[SERVER-4248] Replica Set gets out of sync Created: 10/Nov/11  Updated: 11/Jul/16  Resolved: 11/Nov/11

Status: Closed
Project: Core Server
Component/s: Replication
Affects Version/s: 2.0.1
Fix Version/s: None

Type: Bug Priority: Major - P3
Reporter: Ben Wyrosdick Assignee: Kristina Chodorow (Inactive)
Resolution: Done Votes: 0
Labels: oplog, replication
Remaining Estimate: Not Specified
Time Spent: Not Specified
Original Estimate: Not Specified
Environment:

Ubuntu 11.04, AWS m2.2xlarge


Operating System: Linux
Participants:

 Description   

We have seen an issue a few times on the same replica where the secondary is doing about 30-40k updates/sec and it has the state secondary still but can never catch up to master it just seems to stay the same amount behind master (normally just a few minutes).

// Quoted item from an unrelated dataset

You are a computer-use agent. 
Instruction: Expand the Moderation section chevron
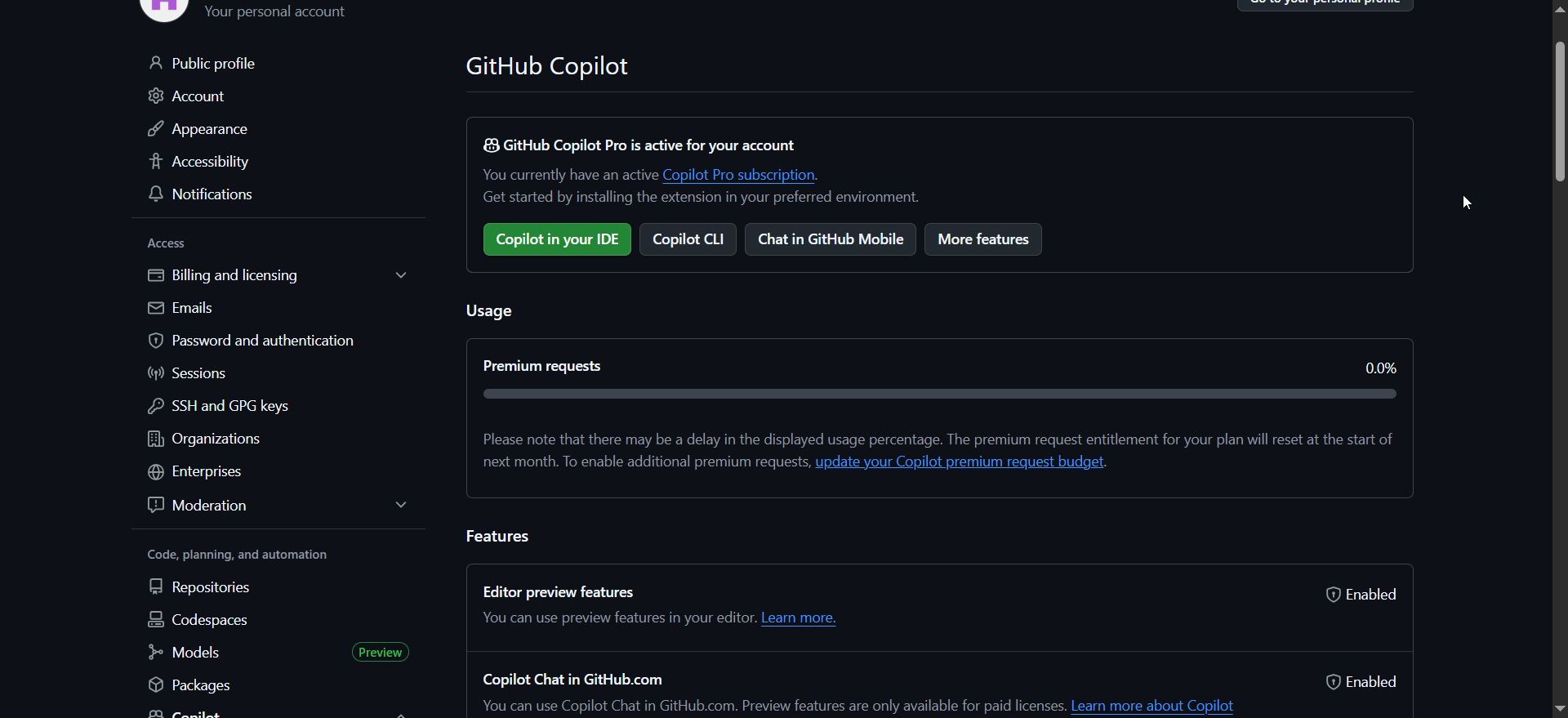(401, 506)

The primary has about 10 or less updates/sec so it doesn't seem to be an issue immediately of it doing too much for secondary to keep up.

It has been fixed twice by stoping and starting the secondary and it will actually catch up after that normally.

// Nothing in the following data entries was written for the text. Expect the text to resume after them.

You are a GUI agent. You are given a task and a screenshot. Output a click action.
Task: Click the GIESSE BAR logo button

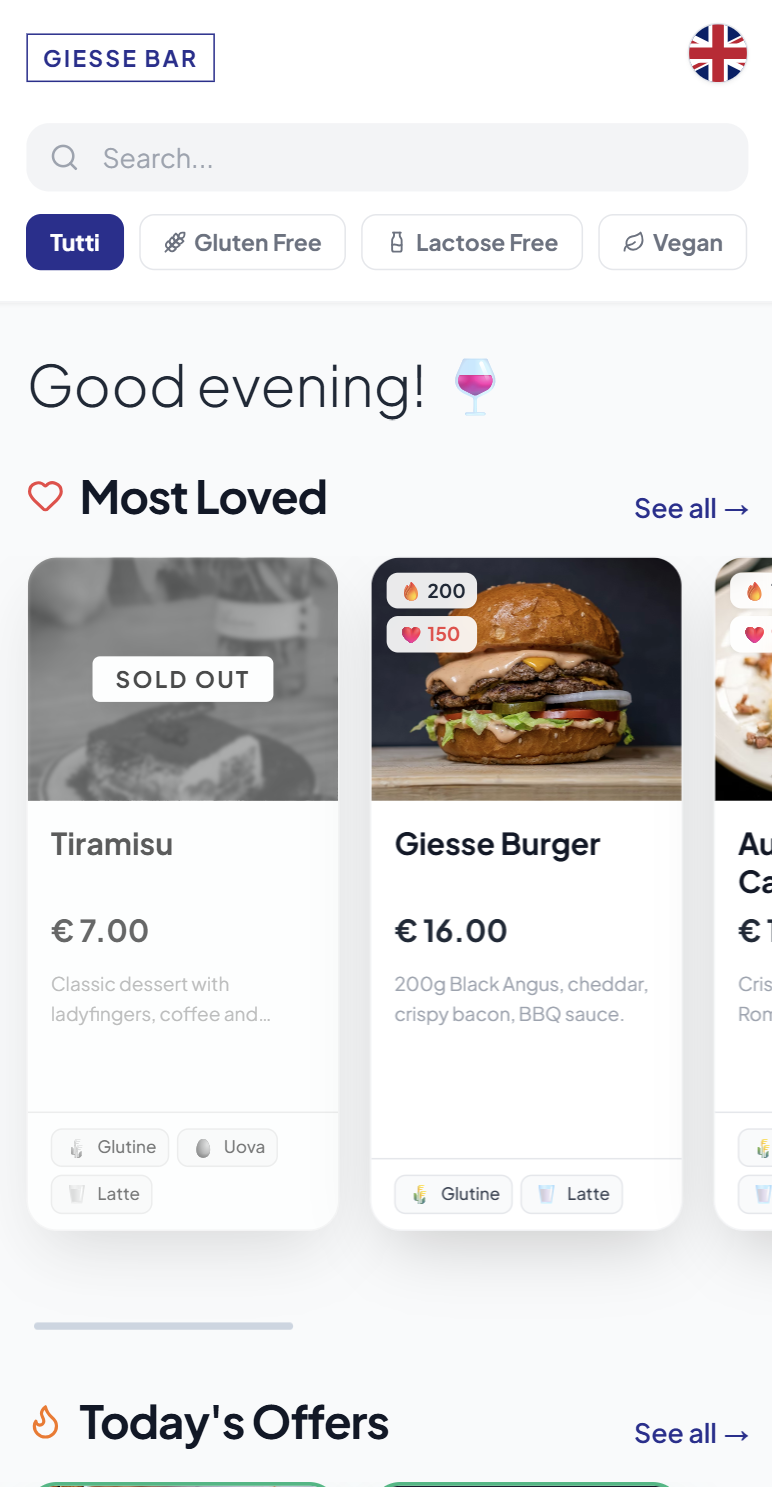(x=120, y=58)
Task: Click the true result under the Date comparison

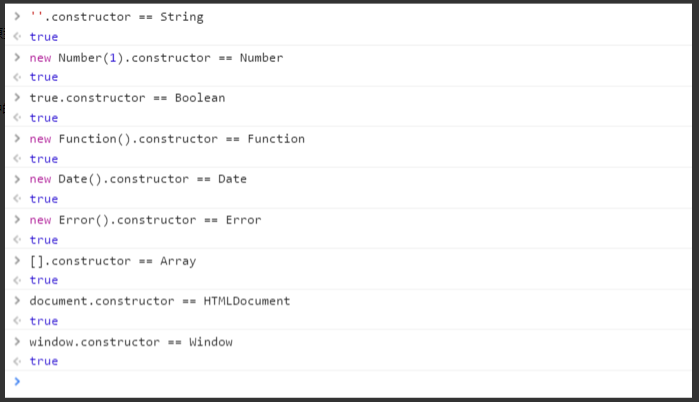Action: [x=44, y=199]
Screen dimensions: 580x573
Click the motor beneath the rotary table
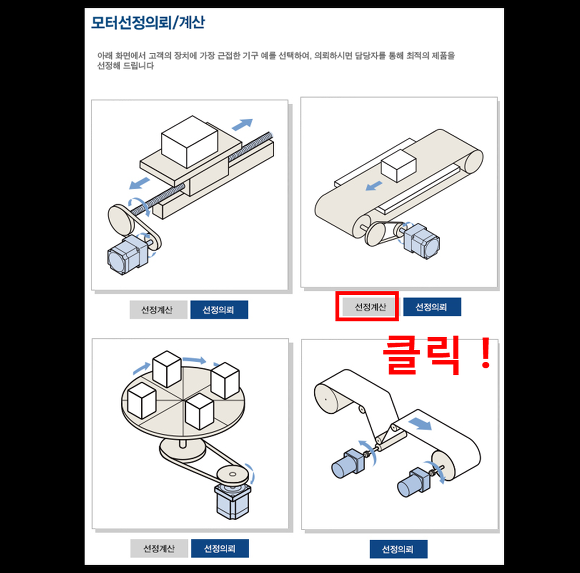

Also, when it happens the db.printReplicationInfo() will show a very small window of oplog time (< 30 min). The weird thing about it is that as time goes on if you keep checking that status the window is constantly growing but the first event time stays the same until the oplog grows large enough. So it is almost as if the oplog gets reset.

PRIMARY> db.printReplicationInfo()
configured oplog size: 4096MB
log length start to end: 92276secs (25.63hrs)
oplog first event time: Wed Nov 09 2011 19:13:39 GMT+0000 (UTC)
oplog last event time: Thu Nov 10 2011 20:51:35 GMT+0000 (UTC)
now: Thu Nov 10 2011 20:51:35 GMT+0000 (UTC)

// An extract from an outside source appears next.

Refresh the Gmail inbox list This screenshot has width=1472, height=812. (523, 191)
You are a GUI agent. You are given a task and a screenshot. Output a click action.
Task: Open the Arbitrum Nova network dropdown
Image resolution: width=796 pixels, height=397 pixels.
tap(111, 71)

PRIMARY> db.printReplicationInfo()
configured oplog size: 4096MB
log length start to end: 92488secs (25.69hrs)
oplog first event time: Wed Nov 09 2011 19:13:39 GMT+0000 (UTC)
oplog last event time: Thu Nov 10 2011 20:55:07 GMT+0000 (UTC)
now: Thu Nov 10 2011 20:55:07 GMT+0000 (UTC)



 Comments   
Comment by Scott Hernandez (Inactive) [ 14/Nov/11 ]

That is expected. Every update is done by _id in the oplog and they are idempotent. You will get a fan-out like this for any multi-operation from the primary.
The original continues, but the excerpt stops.